Before Elvis Left the Building

Last Thursday, the day I learned of the death of Lisa Marie Presley at age 54, seemed the right time to finally check out Baz Luhrmann’s biopic of Lisa Marie’s daddy. Of course I mean Elvis, who was born in 1935 in Tupelo, Mississippi and succumbed to cardiac arrest in Memphis, Tennessee in 1977, at the not-so-ripe old age of 42. In life, Elvis—who upended the music world by injecting African-American rhythm and blues into Top Forties pop, then adding in an outrageously kinetic performance style—was credited with transforming rock n’ roll into something essential to teenage life. His flamboyance and Luhrmann’s often over-the-top brand of  filmmaking would seem to be a perfect match.

 My feelings for Luhrmann as a film director have always been mixed. Back in 1992 I was entranced by his charmingly outrageous Australian debut film, Strictly Ballroom. Once he went Hollywood, I found things to like in both Romeo + Juliet and Moulin Rouge!, notably a hugely expressive visual style. Still, Luhrmann’s tendency to overwhelm his stories with lurid art direction and camera tricks was hardly to my taste. But I wondered if, with a born showman like Elvis Presley, he’d finally discovered his perfect subject.  

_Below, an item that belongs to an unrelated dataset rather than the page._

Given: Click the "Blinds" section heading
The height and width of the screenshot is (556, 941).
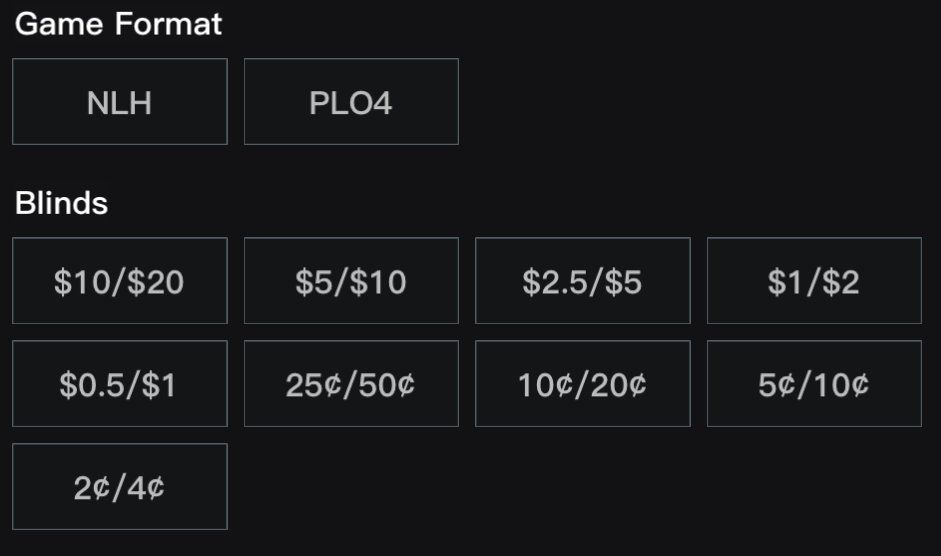Looking at the screenshot, I should pos(61,203).
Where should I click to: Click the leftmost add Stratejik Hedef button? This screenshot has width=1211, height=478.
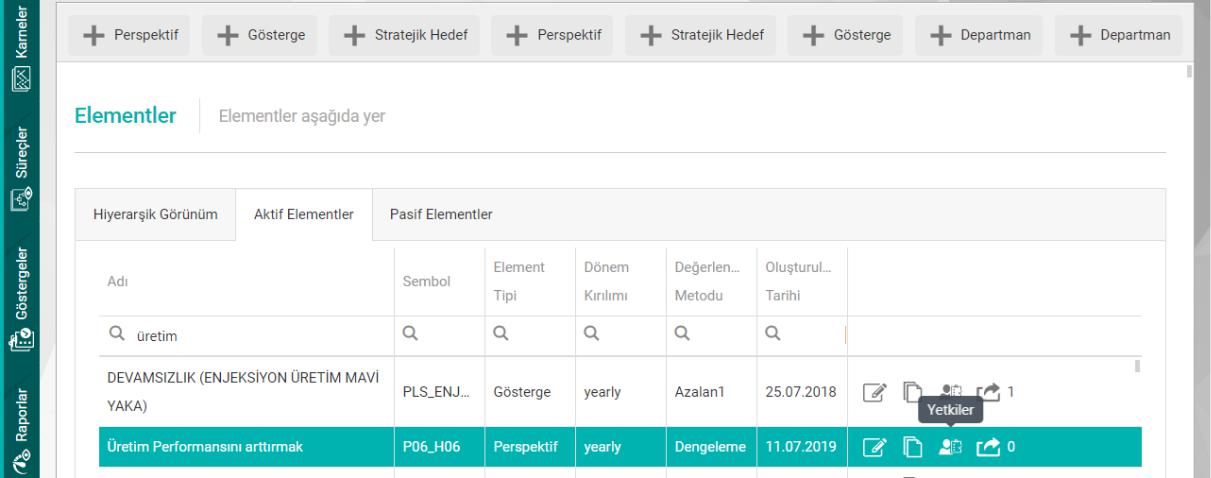[400, 36]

 Luhrmann’s choice to frame Elvis’s story by using his longtime manager, Colonel Tom Parker, as its narrator also sounded provocative. Parker, something of an international man of mystery, concealed his Dutch roots and his lack of official American papers as he promoted some of country music’s rising stars. Upon discovering Elvis, he became a shifty father figure, influencing the star’s personal life as well as his career. Though the all-American Tom Hanks would seem to be an odd choice for the role of Parker, I thoroughly enjoyed the film’s early scenes, in which razzle-dazzle filmmaking whisks us from one concert venue to another, underscoring Elvis’s intense visceral effect on his female fans. There’s a carnival quality to these scenes, connecting with the fact of Colonel. Parker’s longtime familiarity with carny acts and sideshow spectacles, that struck me as distinctive and important.

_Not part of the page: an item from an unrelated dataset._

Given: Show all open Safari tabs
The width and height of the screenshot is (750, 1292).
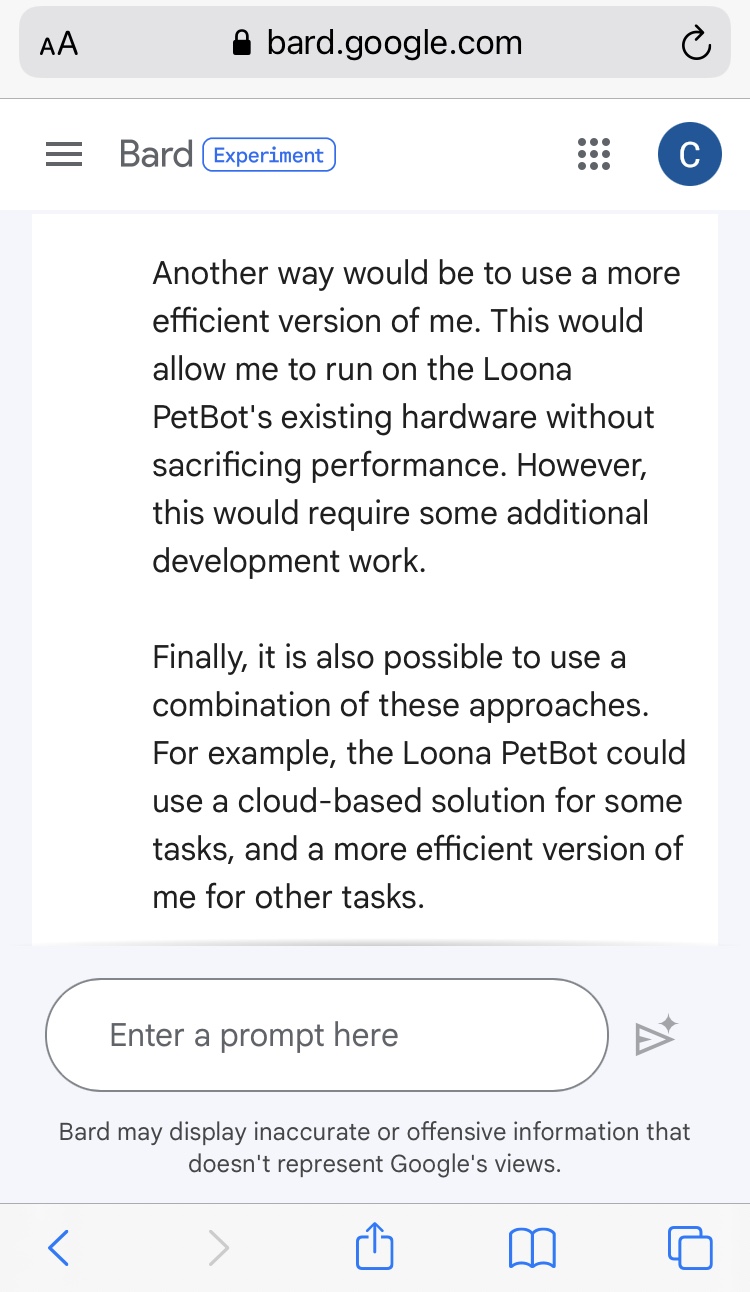Looking at the screenshot, I should (x=689, y=1248).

 Actually, my favorite section in the entire film does not even include Austin Butler’s much-hailed performance in the title role. Its focus is the very young Elvis, a poor country boy perhaps 8 years old. Hanging out with a horde of African American cronies, he happens upon a Black juke joint where hot music and steamy sensuality are the order of the day. In his wanderings, he also discovers a Black revival meeting, where he’s entranced by the writhing of newly-saved souls. These formative encounters, conveyed to us via strong visuals, are what Luhrmann suggests have eventually shaped the mature Elvis’s personal style. And this notion is passed on to us in the audience by way of Parker’s narration..

 At a certain point, though, the notion of Parker as a Mephistophelean narrator and commentator wears thin, and Tom Hanks, with his weird (though apparently authentic) accent, has less and less to do in this story. As we move into Elvis’s private life, spending time in situations of which Parker would seem to have little knowledge, Elvis devolves into that very standardized thing, a biopic. Which means we see Elvis, having reached the pinnacle of his fame and fortune, struggling with his past, with his marriage, with his rapidly degrading  sense of self. Ho hum. After a while, all biopics start to look alike. Childhood trauma, then the heart-pounding rise to stardom, then the long, sordid slide into desolation and decay. Why, really, do we bother?  It always ends the same way.